Для Шаламова самой актуальной проблемой была «борьба человека с государственной машиной». В другом месте он напишет: «Разве уничтоже­ние человека с помощью государства — не главный вопрос нашего време­ни, вошедший в психологию каждой семьи?»704. И этот аспект «Колымских рассказов», несомненно, вызовет самый сильный отклик в нашем обществе, ибо действительно затронет болью и стыдом каждого из нас.

Но все же нельзя забывать, что «борьба человека с государственной машиной» вписана в «Колымских рассказах» в еще более грандиозный масштаб — масштаб «встречи человека с миром». Для тех, кто родился в России в первой трети XX века, встреча с миром проходила как встреча с самой кровавой в истории человечества тоталитарной системой. Такова была ипостась Бытия, таков в то время был для всех нас лик Вечности. Восприятие времени человеческой судьбы как мига вечности было в вы­сшей степени свойственно Борису Пастернаку, художнику, с которым Шаламов чувствовал особенную духовную близость. Объясняя замысел своего романа «Доктор Живаго», Пастернак писал: «Это не страх смерти, а сознание безрезультатности наилучших намерений и достижений, и наилучших ручательств и вытекающее из этого стремление избегать наив­ности и идти по правильной дороге с тем, чтобы если уж чему-нибудь пропадать, то чтоб пропадало безошибочное, чтобы оно гибло не по вине твоей ошибки»705.

Варлам Шаламов в последние годы жизни не принимал роман «Док­тор Живаго». Но он никогда не расходился с Пастернаком в понимании жизни человека — на какую бы историческую пору она ни приходилась — как крестного пути. И судьба Юрия Живаго, и судьбы героев «Ко­лымских рассказов» — это все разные варианты крестного пути человека в истории как миге бытия. А более трагических, более ужасных судеб, чем судьбы колымских узников, человечество еще не знало.
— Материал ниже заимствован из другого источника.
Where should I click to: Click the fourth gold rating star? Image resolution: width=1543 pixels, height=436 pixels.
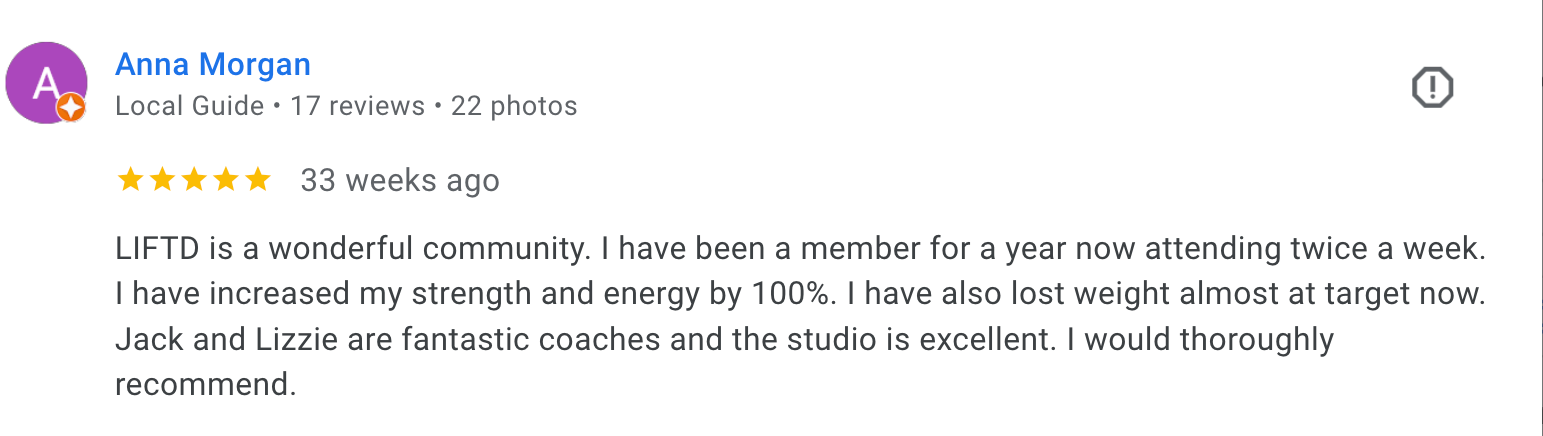(x=226, y=180)
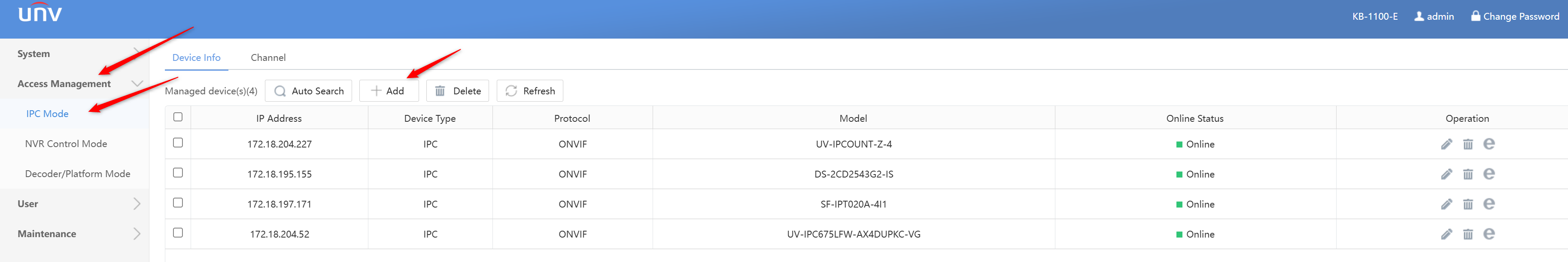Check the 172.18.204.52 device row
This screenshot has height=262, width=1568.
(x=178, y=233)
Тем весомее авторитет опыта, извлеченного из этих судеб, тем достойнее тот кодекс миропонимания и мироповедения, который выкристаллизован в мозаике «Колымских рассказов».
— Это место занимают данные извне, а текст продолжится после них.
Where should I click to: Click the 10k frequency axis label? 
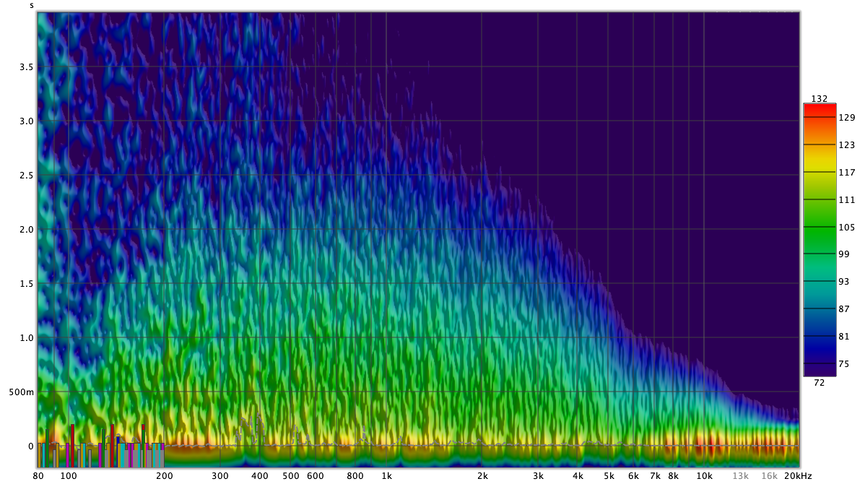tap(704, 476)
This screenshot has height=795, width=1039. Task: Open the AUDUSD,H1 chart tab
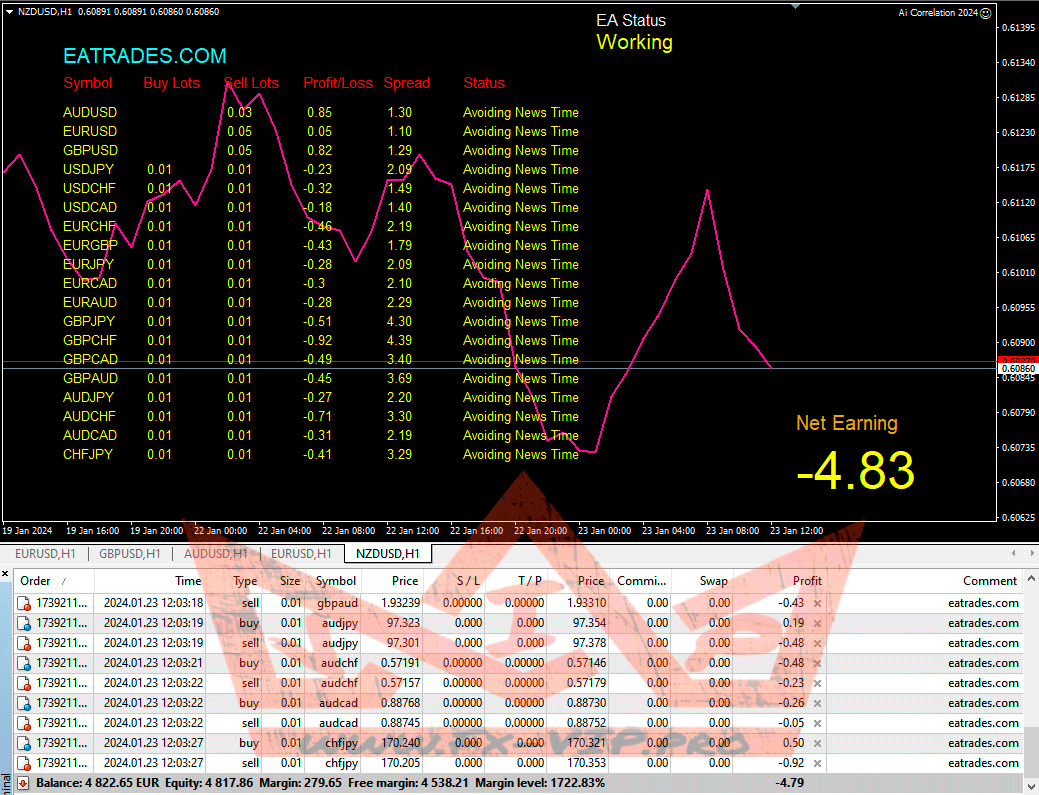click(x=215, y=553)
Изучение феномена Варлама Шаламова еще только начинается. Нам еще предстоит оценить роль Шаламова в духовных исканиях нашей тра­гической эпохи. Нас еще ждут часы исследовательского наслаждения при анализе всех тонкостей поэтики этого большого мастера прозы. Но одна истина ясна уже сейчас — она состоит в том, что «Колымские рассказы» принадлежат к великой классике русской литературы XX века.